A veces el miedo aparece sin previo aviso, como una inquietud que se instala en el cuerpo o una voz que te hace dudar justo cuando estás a punto de avanzar. Puede suceder antes de una conversación difícil, de un cambio que sabes que necesitás hacer o de una decisión que llevás tiempo posponiendo. Y en esos momentos, la mente empieza a imaginar escenarios que todavía no existen y que, en muchos casos, nunca llegarán a suceder.
Sé que es fácil sentirse frágil cuando eso ocurre.

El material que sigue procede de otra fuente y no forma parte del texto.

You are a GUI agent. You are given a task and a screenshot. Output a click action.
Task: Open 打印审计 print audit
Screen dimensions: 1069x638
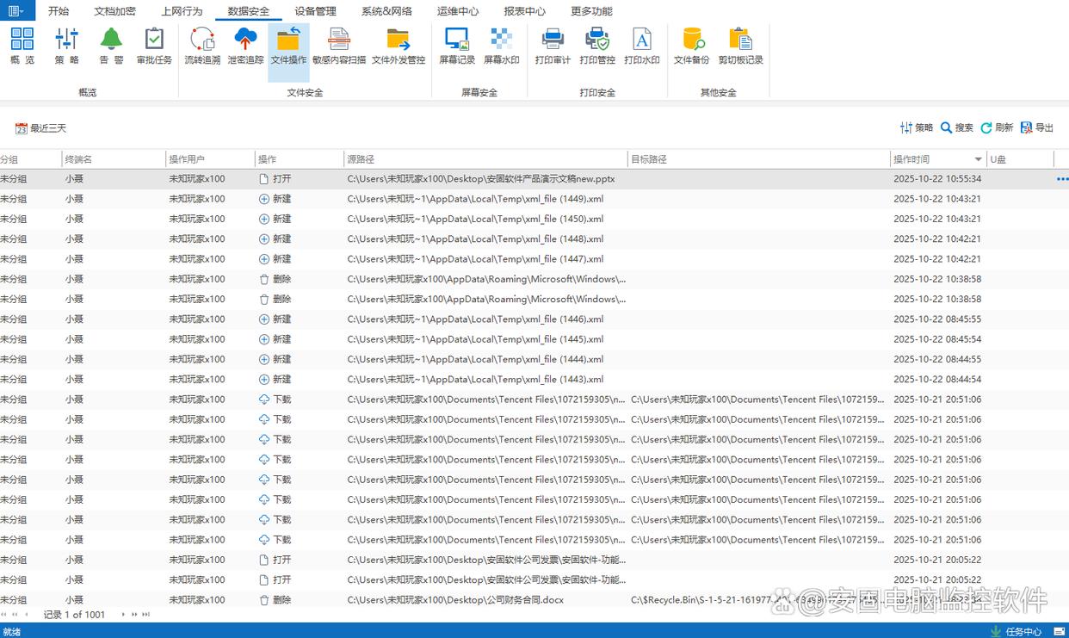pos(553,46)

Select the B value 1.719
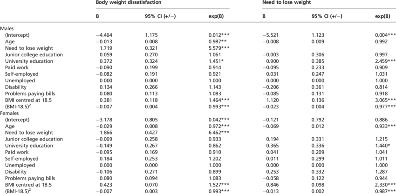103,48
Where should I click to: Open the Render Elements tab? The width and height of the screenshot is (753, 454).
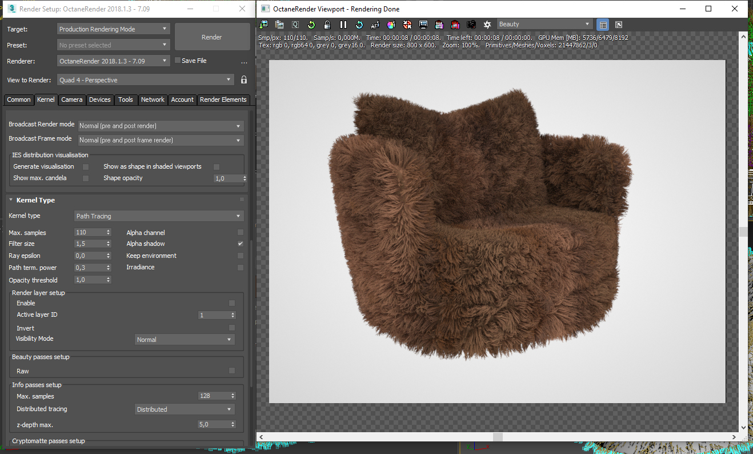[223, 99]
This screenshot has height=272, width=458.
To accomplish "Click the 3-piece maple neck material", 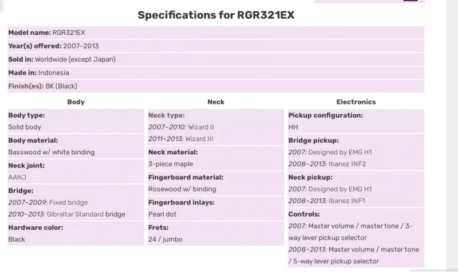I will point(171,164).

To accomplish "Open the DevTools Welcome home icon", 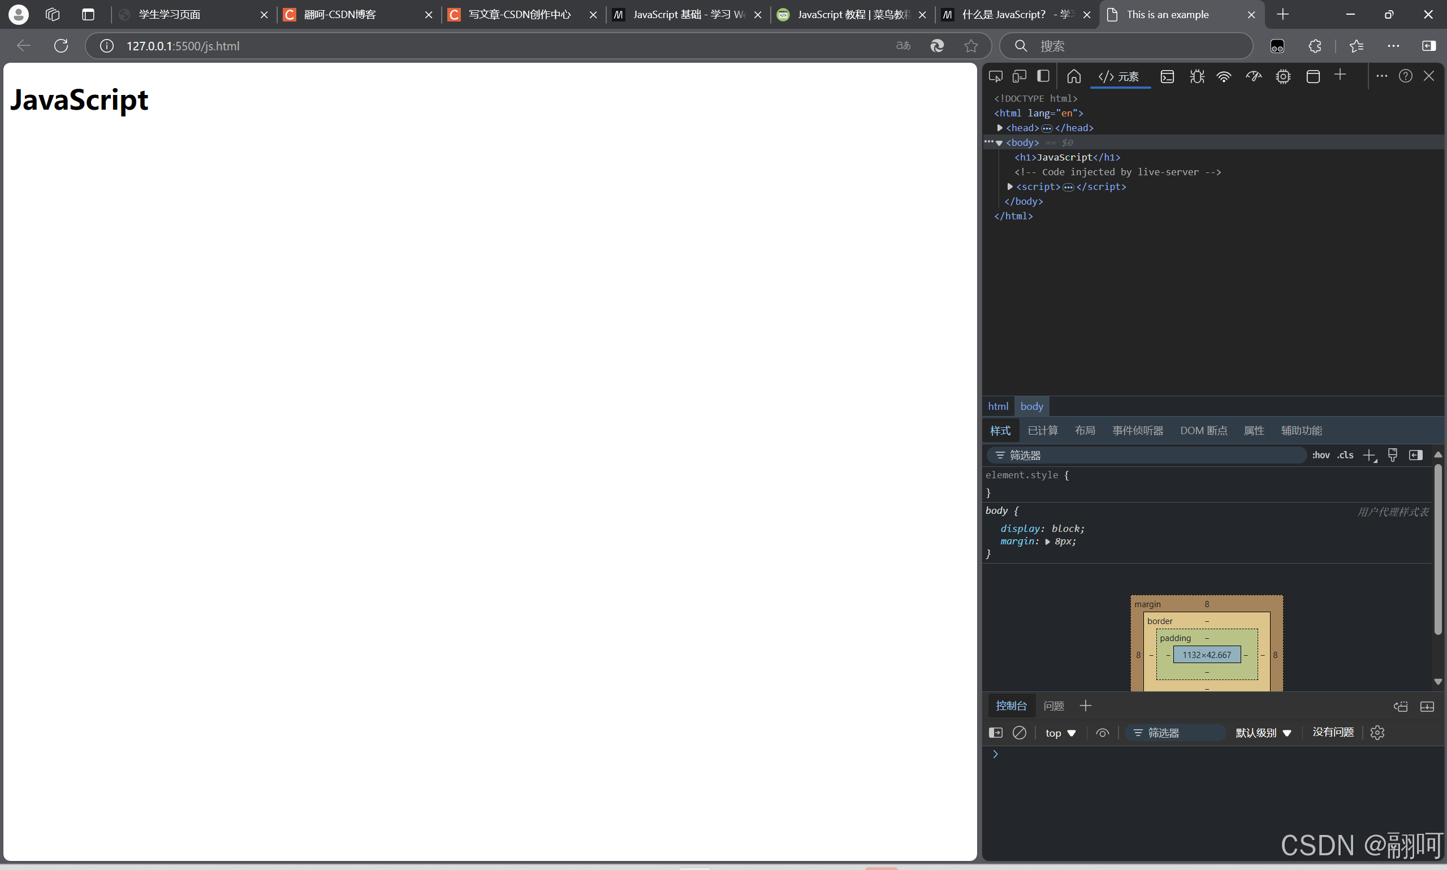I will pos(1074,76).
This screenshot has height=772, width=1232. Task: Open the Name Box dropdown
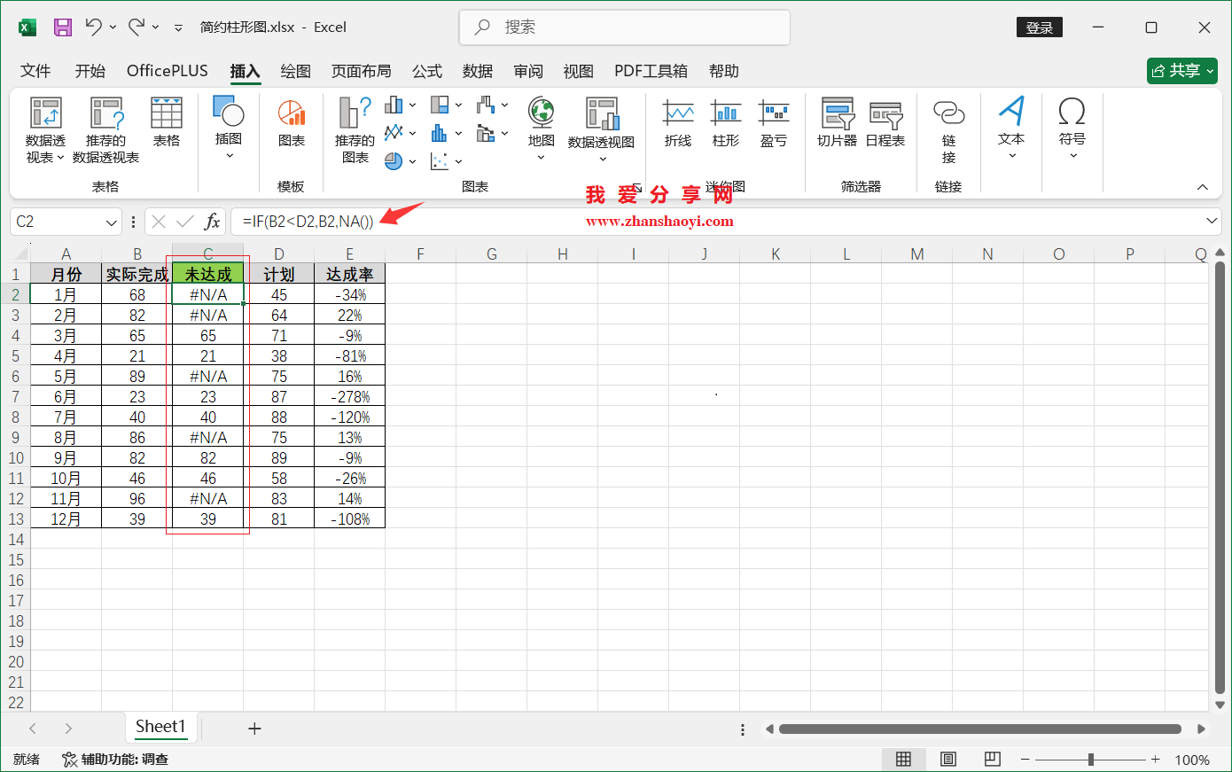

Pero sentir miedo no es un signo de debilidad. El miedo, cuando lo mirás de frente y lo entendés, puede convertirse en una señal clara de que estás creciendo.
No es casual que aparezca justo en el borde de lo conocido. Por eso, en lugar de rechazarlo o tratar de hacerlo desaparecer, lo importante es aprender a escucharlo sin dejar que decida por vos.
Cuando elegís acompañarte en medio del miedo, algo dentro de vos empieza a cambiar. Lo que parecía una barrera se transforma en una puerta hacia una versión más libre, más presente y más serena de vos mismo.
Así es que, si hoy estás sintiendo miedo, no te castigués por ello. Agradecele que esté haciendo su parte. Y cuando lo sintás posible, da un paso. No tiene que ser grande. Solo tiene que ser tuyo.